The facts of this case have been mentioned in the judgment [See [1981] 132 ITR 647 (ALL) of Income-tax Reference `No. 948 of 1975 in which this application has been made. The question referred before the High Court was :
"Whether, on the facts and in the circumstances of the case, the Tribunal is justified in holding that the income derived by the Radha Swami Satsang, a religious institution, is entitled to exemption under sections 11 and 12 of the Income-tax Act, 1961 ?"
The said question had been answered by the Income-tax Appellate Tribunal in favour of the applicant. On the Commissioner of Income-tax, Kanpur, filing the income-tax reference, a Division Bench of this court consisting of Honble C.S.P. Singh J. and Honble R. R. Rastogi J. reversed the judgment of the Tribunal and the question was answered in the negative, in favour of the Department and against the assessee.
Learned counsel for the applicant urged that on the findings given by the High Court, the applicant was entitled to be given the benefit of section 11(1)(b) of the Income-tax Act and this having not been done, there was a mistake apparent on the face of the record.
After hearing counsel for the parties, we are of the opinion that the application made under section 151 of the Code of Civil Procedure, does not confer upon us the power to grant the relief sought for therein. Under section 151 of the Code of Civil Procedure, the power to pass orders ex debito justitiae has been preserved. This section has not conferring any new power but has only confirmed pre-existing powers to act ex debit justitiae. This is a power inherent in a court by virtue of its due to do justice between the parties before it. The inherent power, however, cannot be exercised when the Code of Civil Procedure itself provides for a particular situation or contingency or points out the procedure to be adopted.
Reverting to the present case, the High Court while deciding the reference application, was exercising the advisory jurisdiction which is special in nature and entitles the court to exercise only those powers which have been conferred by the Income-tax Act. It is, therefore, doubtful whether the High court can under section 151 of the Code of Civil Procedure correct the mistakes which have been alleged to have crept in the judgment of the High Court. We may at the threshold guard ourselves by saying that for the error which was pointed out by learned counsel (on which we are expressing no opinion), the remedy lay in filling an appeal against the same. The power of correction of judgment is not to be confused with the appellate power which enables an appellate court to correct all types of errors in judgment or to set aside the same.
The submission of learned counsel was that on the finding given by the High Court, the applicant was entitled to the benefit of section 11(1)(b) of the Income-tax Act, even if clause (a) of section 11(1) did not apply. The question referred to the High Court has been answered in the negative. The claim of the petitioner under section 11 has been negatives in its entirety. Even if we were to assume that every court of plenary jurisdiction in order to prevent miscarriage of justice or to correct grave and palpable errors committed by it can allow an application for correction, the present is not a case where we can grant the relief prayed for in the application under section 151, Code of Civil Procedure, There are definite limits to the exercise of the powers conferred by section 151 of the Code of Civil Procedure.

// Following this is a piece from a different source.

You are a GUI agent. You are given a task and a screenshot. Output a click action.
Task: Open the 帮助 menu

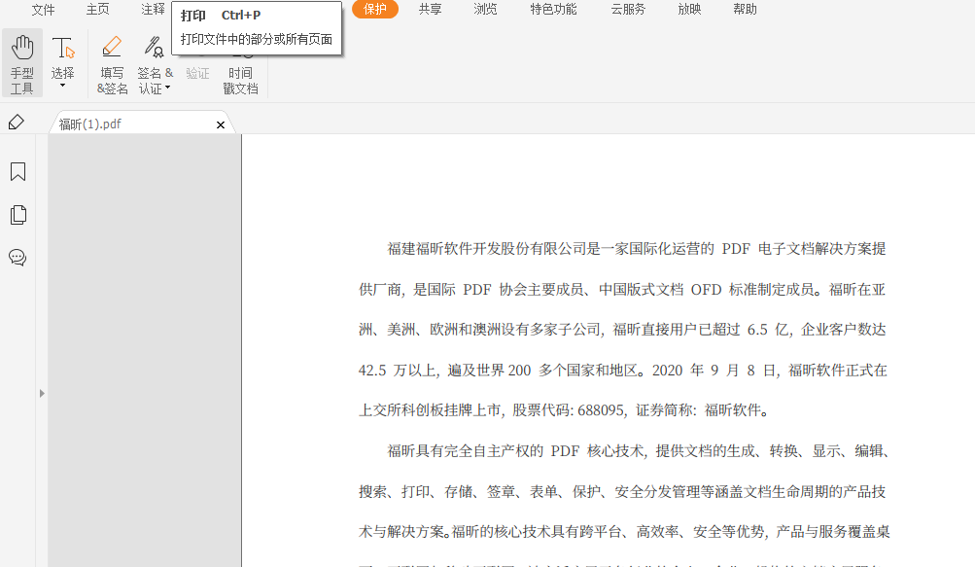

In Daman Singh v. State of Punjab [1986] 60 Comp Cas 1, the Supreme Court observed (at pages 12 and 13) :
"No party or counsel is thereafter entitled to makes a grievance that the grounds not argued was not considered, If indeed any ground which was argued was not considered, it should be open to the party aggrieved to draw the attention of the court making the order to it by filing a proper application for review or clarification. The time of the superior courts is not to be wasted in enquiring into the question whether a certain ground to which no reference is found in the judgment of the subordinate court was argued before that court or not."
Relying upon the above passage of the Supreme Court, learned counsel for the applicant urged that this court is obliged to correct the mistake by noting that the argument about the applicability of section 11(1)(b) had been made before it. Sri V. P. Misra, learned counsel appearing for the applicant, also stated before us that the argument about the applicability of the aforesaid provision in the alternative had been advanced by him in the High Court and wrongly the argument had not been noted and decided.
In our view, the present is not a case to which the observations of the Supreme Court extracted above could be applied. We are not in a position to adjudicate upon this controversy in this application. In fact, granting of the application would result in reviewing the judgment of this court which is knot the scope of section 151 of the Code of Civil Procedure.
Having found no merit in this application, we reject the same. But in the circumstances, the parties are directed to bear their own costs.